The only pain points in going back to this arrangement are that it would require 4 remote controls (WD TV LIve, the TV, the receiver/amplifier and the Topfield). Happily, a Logitech Harmony all-in-one remote control takes care of that. Which leaves just one real pain-point: the TV listings in Windows Media Center are clear and speedy to navigate. The Topfield equivalent is hopeless, displaying just one channel at a time and taking an age to load or move through. A many-channels-at-a-glance view would be good, but no such beast exists. Not even the paid-for ICE TV gives what is needed. For the moment, I have no answer to this one, then.

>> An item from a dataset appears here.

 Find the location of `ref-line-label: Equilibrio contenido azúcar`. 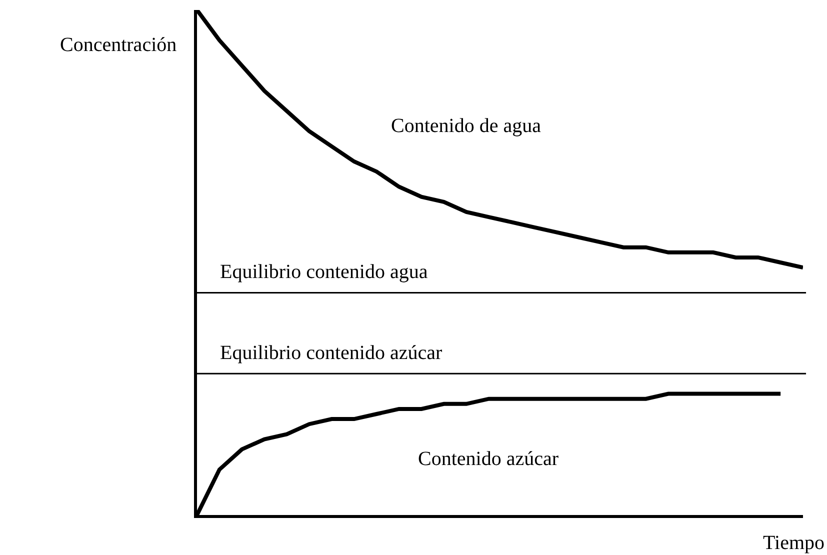

ref-line-label: Equilibrio contenido azúcar is located at coordinates (331, 353).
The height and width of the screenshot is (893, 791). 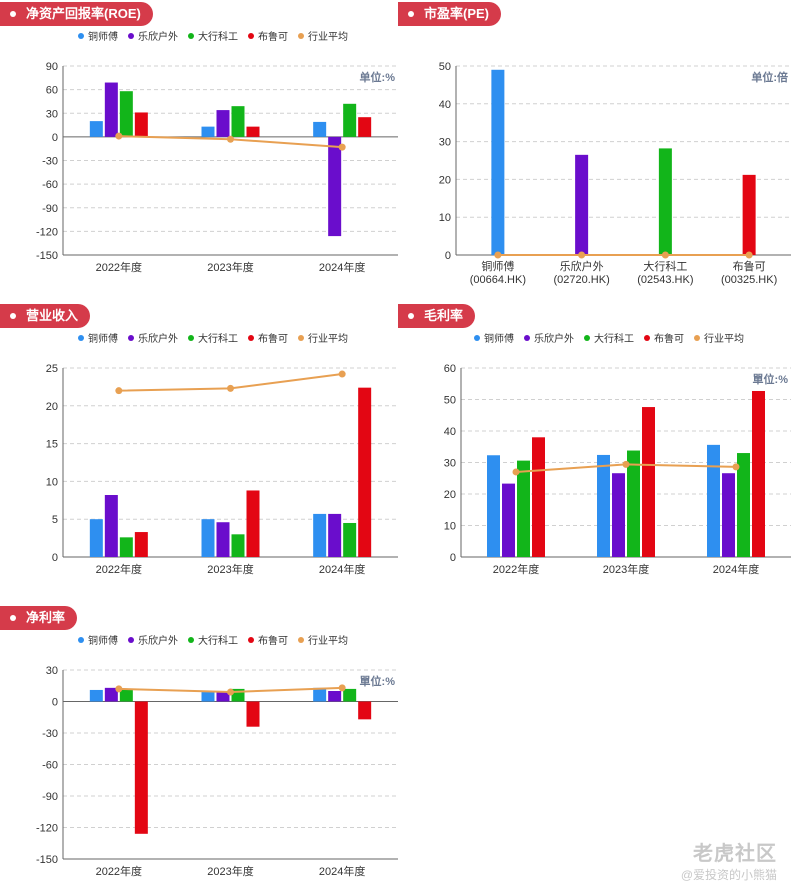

Whether we persist with this retro setup, I can’t say. However, I can say that the Panasonic DMR-HW220 is completely hopeless -and, indeed, that anything relying on DLNA is not something I’ll be letting into my house again any time soon! I am really surprised that there isn’t a single box which can do dual-channel live TV, multi-channel recording, Samba connections, MKV and FLAC playback, with a decent, synoptic program guide. But as far as I can tell, there simply isn’t: and that seems a curious gap in the market at this stage of the game!